* _Direction_: Pull out the lines below word for word, leaving out the pictures.

== Material for this exercise

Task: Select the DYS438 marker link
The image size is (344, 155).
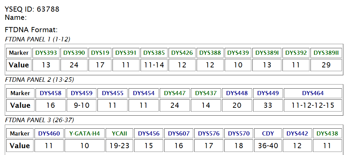Action: 327,133
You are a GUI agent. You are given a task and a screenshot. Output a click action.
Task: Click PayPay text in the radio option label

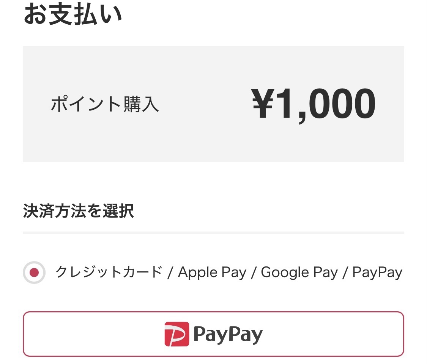pos(377,273)
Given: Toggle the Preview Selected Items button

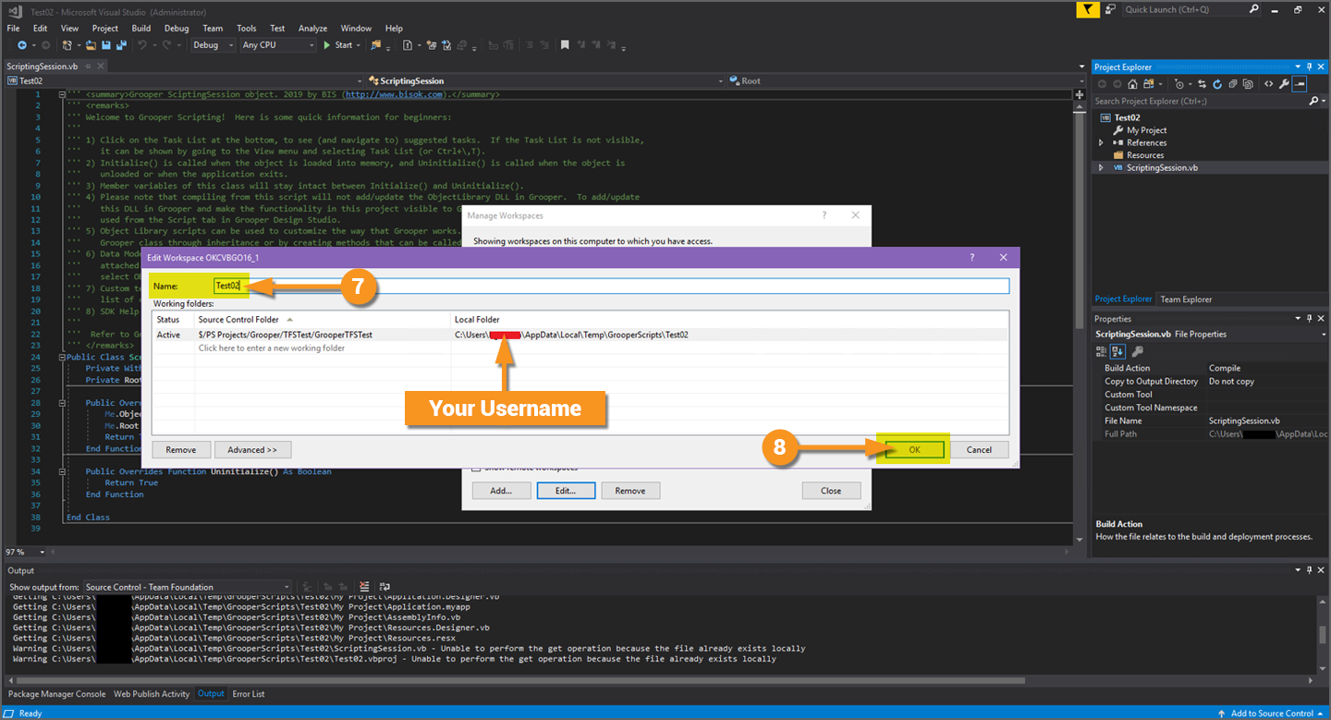Looking at the screenshot, I should [1300, 84].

====

* _Result for this task_:
Task: Select the DYS438 marker link
The image size is (344, 155).
Action: 327,133
You are a GUI agent. You are given a task and a screenshot. Output a click action.
Task: Click PayPay text in the radio option label

pos(377,273)
Given: Toggle the Preview Selected Items button

Looking at the screenshot, I should [1300, 84].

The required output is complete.